The Henson Journals

Sat 30 September 1916

Volume 20, Page 342

[342]

Saturday, September 30th, 1916.

789th day

This is an account of Muggleswick in Hutchinson's Durham ii 426.

"The first mention of this place is in the time of Bishop Pudsey, who granted it to the convent of Durham, in exchange for Hardwick: and in the middle of the 13th century, Hugh, prior of Durham, enclosed a park here, and built a camera, consisting of a hall, chapel, and lodgings: the remains of those structures yet appear, part of the park wall & the east end of the chapel; the whole camera has had underground apartments for securing cattle during the incursions of the Scots".

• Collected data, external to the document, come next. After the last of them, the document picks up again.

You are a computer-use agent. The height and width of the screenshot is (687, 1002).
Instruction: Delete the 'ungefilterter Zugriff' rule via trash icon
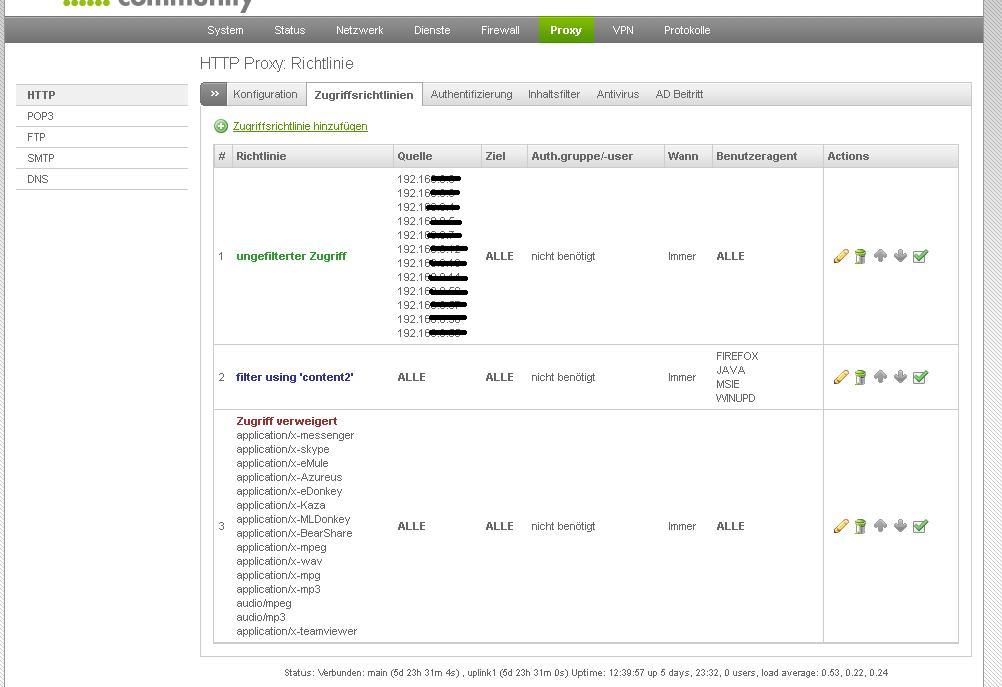pos(860,256)
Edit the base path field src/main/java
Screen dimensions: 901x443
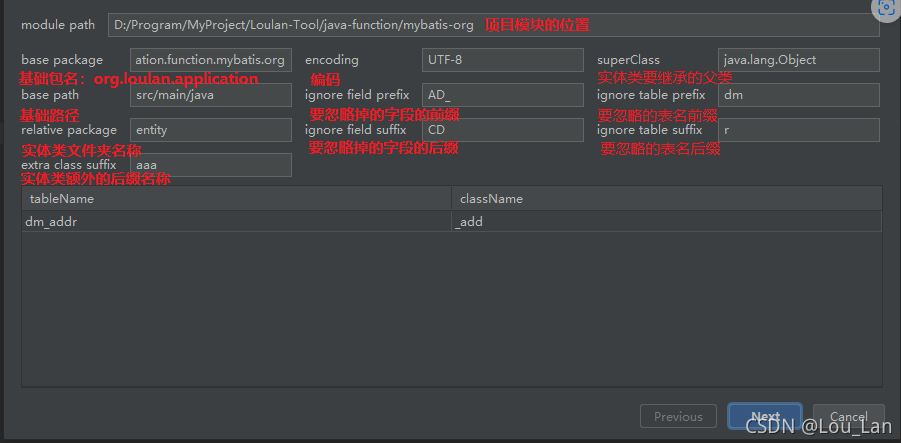[x=211, y=95]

The church includes the grave of one Rowland Harrison (ob. 1702) of whom tradition reports that he was a notorious moss–trooper, and of so evil a character, that, when he died, the parson refused to bury him in consecrated ground. Accordingly his grave was outside the churchyard. The church was built over it, and thus the malefactor came to have a more honourable place of sepulture than that which had been refused him! Truly it is not easy for the rod of ecclesiastical discipline to keep the wicked out of the Lord's vineyard! The name of Rowland Harrison appears among the conspirators of 1662 who "did mutually take an oath of secrecy not to discover their design, wh. was to rise in rebellion against the present government, wh. had made a law against liberty of conscience, & to murder all bps, deans & chapters, & all ministers of the church, & to break all organs in pieces, to destroy the common prayer–books and to pull down all churches, & farther to kill the gentry that shd either oppose them, or not join with them in their design". This seems to be a thorough going programme: of course the business was betrayed to the government.